PROVIDED TEXT:
================
Like many JRPG fans across the globe, both me and Luke have sampled a wide range of JRPG franchises, from Final Fantasy, to Persona, the larger Shin Megami Tensei titles, Lost Odyssey, Dark Cloud, Atelier… But one franchise that western JRPG fans always seemed to neglect, whether that be intentionally or unintentionally, is Dragon Quest. With the latest release, Dragon Quest XI: Echoes of an Elusive Age having just released, we had our chance to revisit the charming world of Dragon Quest, and both left, being reminded of what made these games so damn appealing in the first place.

Please note that Joe’s portion of this review will spoil story events up until the third and fourth party characters join your roster – Roughly around 4-5 hours in. This is to better detail the narrative of Dragon Quest XI, and to help set up some of my praises and criticisms later. Luke’s comments will spoil sections right up to the end of the game.


Now it goes without saying that each entry in the Dragon Quest franchise is renowned for telling a varied and enjoyable story, self-contained within each game similar to Final Fantasy (Before the introduction of -1 & -2 versions), with common design principles, combat mechanics and world structures; the most notable of these is Dragon Quest VIII: The Journey of the Cursed King, which set players out in a wide, sprawling world full to the brim with enjoyable characters, locales, monsters and a rock-solid combat foundation – Whilst Dragon Quest XI does adopt a lot of the same-old monster designs and combat systems of previous titles, the game does just about enough to remain notably distinct from previous entries in the franchise; this time around, combat is spiced up with the new ‘Pep’ system; a form of randomly triggered surge of energy that boosts the affected character’s stats and potential dramatically, and provides them with unique attacks that can be pulled off either on their own, or with other ‘Pepped-Up’ characters in order to lay waste to your foes – Enemies too can become Pepped, and can make use of the stat boosts to really punish players that don’t take the time to carefully consider their combat options, however I never really found the game (So far) too difficult despite being wasted by a few extremely powerful bosses around 15-20 hours into the game that wrecked me with an AOE Pepped-Up attack when I was being risky. I’m happy to say that the difficulty in this title sits at a happy medium – Not too difficult, and not too easy; just right.

My first complaint, however, lies within the core concept of the Pep system – For one, Pep can only be achieved at random, triggering when you get attacked, or attack an opponent – Effectively, this is the game’s way of saying “You have a random chance each turn no matter what”; whilst it did seem that I was becoming Pepped-Up far more against stronger foes, it wasn’t enough to call it consistent. Whilst normally I wouldn’t have a problem with this, the issue lies with a number of sidequests that require you to kill certain enemies with certain Pep Abilities; the most notable of which being the Spitzfire early on, which requires you to defeat it with one of your party members, Erik, and his ‘Wild Style’ Pep Ability… Which requires 3 / 4 of your party (Limit of 4 active members at a time) to be Pepped-Up… Not good when it all lies to chance when Pep will expire or be attained. Not going to lie here, I spent around 30 minutes grinding Spitzfires just to get this quest cleared, and Luke had spent close to an hour just purely based on RNG alone.
================
REQUIRED WORK:
1. In the Dragon Quest XI review, rewrite the passage between "Please note that" and "of the game.", inclusive, substituting "reveal" for "spoil".
2. According to the opening sentence of the Dragon Quest XI review, which JRPG franchises have both reviewers sampled?
3. In the Dragon Quest XI review, how long does Joe say he spent grinding Spitzfires to clear the quest?

LISTED ENTRIES:
================
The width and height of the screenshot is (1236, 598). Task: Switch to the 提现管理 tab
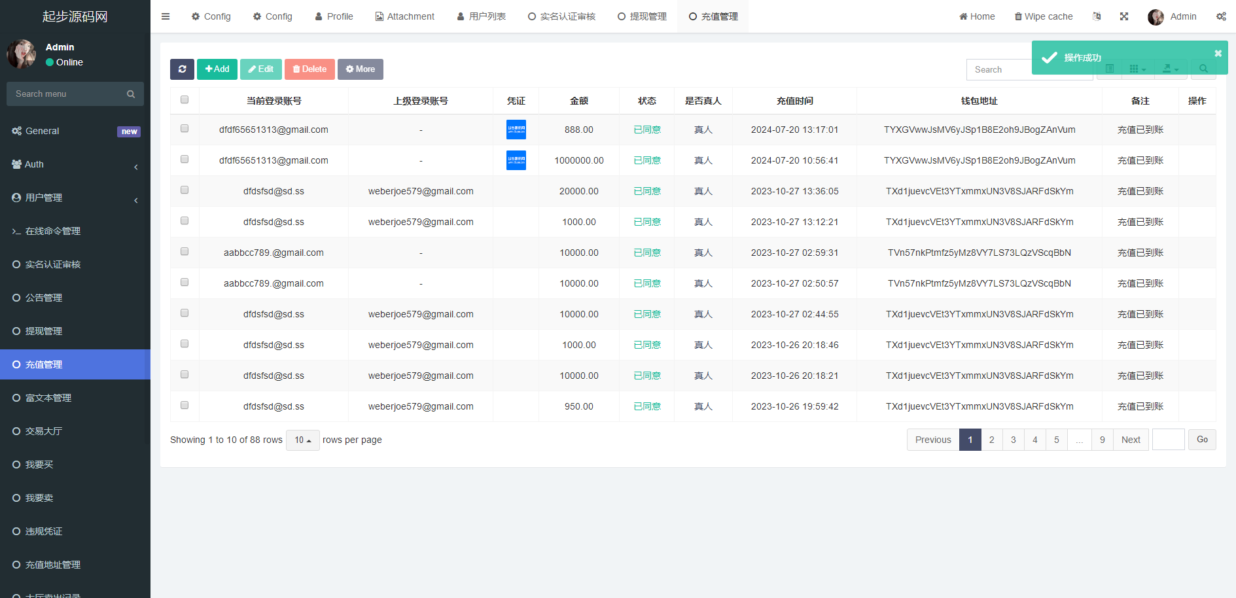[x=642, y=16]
================
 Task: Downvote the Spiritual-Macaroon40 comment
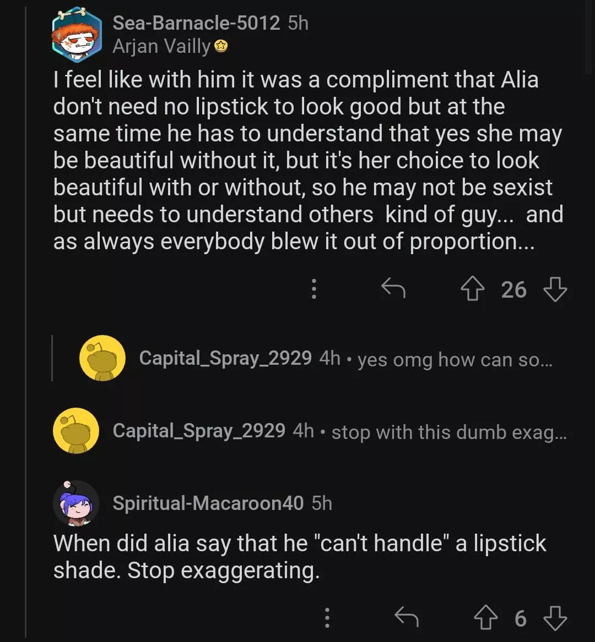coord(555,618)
================
EXPECTED RESPONSES:
1.
Please note that Joe’s portion of this review will reveal story events up until the third and fourth party characters join your roster – Roughly around 4-5 hours in. This is to better detail the narrative of Dragon Quest XI, and to help set up some of my praises and criticisms later. Luke’s comments will reveal sections right up to the end of the game.

2. Final Fantasy, Persona, the larger Shin Megami Tensei titles, Lost Odyssey, Dark Cloud, and Atelier.

3. Around 30 minutes.